Project

General

Profile

Bug #23379

rgw performance regression for luminous 12.2.4

Added by wei jin 6 months ago. Updated about 1 month ago.

Status:
Resolved
Priority:
Normal
Assignee:
Target version:
-
Start date:
03/15/2018
Due date:
% Done:

0%

Source:
Tags:
Backport:
luminous mimic
Regression:
No
Severity:
3 - minor
Reviewed:
Affected Versions:
ceph-qa-suite:

Description

Hi, there are two bugs with regard to rgw gateway.

One is related to dynamic sharding, it will block all requests under pressure test.

Another one is when disable dynamic sharding, runing pressure test(like cosbench) for a while(.i.e, ten minutes), qps will decrease rapidly(25000->5000). I can confirm that it is related to gateway because when restart gateway, qps will recover immediately.
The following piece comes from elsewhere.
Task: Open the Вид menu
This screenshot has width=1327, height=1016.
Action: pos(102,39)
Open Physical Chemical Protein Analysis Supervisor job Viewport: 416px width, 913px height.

These two situations are very easy to reproduce.

rgw.png View - rgw benchmark result (91.1 KB) wei jin, 03/21/2018 06:20 AM

throughput Graph.png View (97.5 KB) wei jin, 03/27/2018 02:56 PM

throughput Graph (1).png View (98.4 KB) wei jin, 03/28/2018 12:37 PM


Related issues

Copied to rgw - Backport #24632: luminous: rgw performance regression for luminous 12.2.4 Resolved
Copied to rgw - Backport #24633: mimic: rgw performance regression for luminous 12.2.4 Resolved

History

#1 Updated by Yehuda Sadeh 6 months ago

  • Assignee set to Mark Kogan

#2 Updated by wei jin 6 months ago

We tuned rados cluster and closing rgw dynamic sharding, and benchmarked radosgw performance again. We got the same result (qps will decrease rapidly, but after restarting gateway, it will recover).

We deployed six gateways, seems all of them are ok. So where might be the bottleneck or regression?

#3 Updated by Casey Bodley 6 months ago

Have you looked at radosgw's memory usage? There was an issue with memory growth in https://tracker.ceph.com/issues/23207 that may be related.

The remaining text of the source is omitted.